* _SELECTED TEXT_:
— Begin —

Collecting data with Aggregate

Aggregate lets you gather properties from a node’s neighboring nodes or edges, optionally perform a function on those values, and write the result back to the origin node. You can use Aggregate to generate quantitative data relating to how graph data are connected. For example, in a telephone call log, you can aggregate the number of incoming and outgoing calls for a given caller, and write that aggregate value as a property on each caller node.

The Aggregate transform starts from a node, collects neighbors connected by a specified relationship, calculates new aggregate property values, and writes them back to the original node as a new property.

You can aggregate along either a property of neighbor nodes or a property of connecting edges.

Preset formulas for an Aggregate property

Preset formulas are available for often-used calculations, as shown in the following table. You can also enter a custom javascript formula.

Preset Function Format

custom

Editable format

take first

Copies the first value of another property.

(neighborPropValues) => _.size(neighborPropValues) > 0 ? neighborPropValues[0] : null

count

Calculates a value based on number of connections.

(neighborPropValues) => _.size(neighborPropValues)

sum

Sums the values of the selected property.

(neighborPropValues) => _.sumBy(neighborPropValues,d => Number(d) | 0)

average

Averages the values of the selected property.

(neighborPropValues) => .sumBy(neighborPropValues,d => Number(d) | 0)/(.size(neighborPropValues) > 0 ? _.size(neighborPropValues) : 1)

range

Finds the lowest and highest value of the selected property.

(neighborPropValues) => ${_.minBy(neighborPropValues, d => Number(d) \| 0)} - ${_.maxBy(neighborPropValues, d => Number(d) \| 0)}

max

Finds the maximum value of the selected property.

(neighborPropValues) => _.maxBy(neighborPropValues, d => Number(d) \| 0)

min

Finds the minimum value of the selected property.

(neighborPropValues) => _.minBy(neighborPropValues, d => Number(d) | 0)

Editing a preset moves it to the custom item, where you can test or run the modified formula.

Aggregating connections between nodes

We can use Aggregate to find the total number of lines spoken on each Game of Thrones episode.

Examples use the open-source dataset for the HBO Game of Thrones series. For a hands-on exercise see our How to GraphXR tutorials.

— End —

* _MATERIAL_:

— Begin —

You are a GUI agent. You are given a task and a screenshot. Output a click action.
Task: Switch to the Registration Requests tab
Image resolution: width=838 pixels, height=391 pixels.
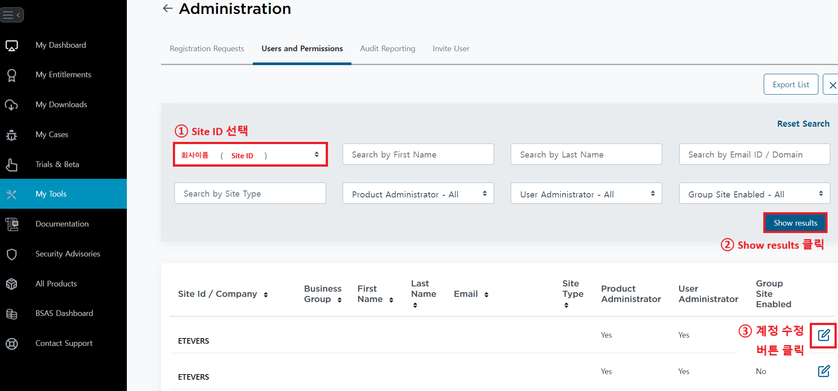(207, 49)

— End —

* _OBJECTIVES_:
1 > According to the text on the Aggregate transform, what happens when you edit one of the preset formulas?
2 > Continue the text on the Aggregate transform from its last sentence.
The data plays no part in what follows.

* _ANSWERS TO THE EXERCISES_:
1 > It moves to the custom item, where you can test or run the modified formula.

2 >
A Lines.csv file includes data about the dialog in the show, and an Episodes.csv file includes details about each season and episode.

We first transform data imported from these files as follows:

  • Use the f(x) transform to calculate seasonEpisode property values for the Episodes category. This allows us to match the seasonEpisode property in the Lines category.

  • Use the Link transform to link lines to their respective episodes through a new SPOKEN_ON relationship.

To aggregate connections between nodes:

  1. Select one or more nodes. For example, click the Episodes category to select its nodes.

  2. Open the Transform panel and Aggregate tab, and enter the following:

    • In Aggregate To Category, select Episodes.

    • In Aggregate Along select the SPOKEN_ON relationship.

    • Click Property from neighbor nodes and select the lineCount property.

    • In the New Prop textbox, enter totalLines. This is the new aggregate property that will contain the total number of lines of dialog in an episode.

    • In the Formula Name menu, select the sum preset. A sample result is displayed below the property name.

      06 03 01 Aggregate1320
  3. Click Run. Error and completion messages appear below the Run button.

    Since we are just adding a new property, the graph does not visually change.

    06 03 02 RunMessages720
  4. To review the new totalLines property, open the Table panel, click the Category tab, and select Episodes. You can also Export the entire table as a CSV, or open an Enhanced Table to edit and export the table.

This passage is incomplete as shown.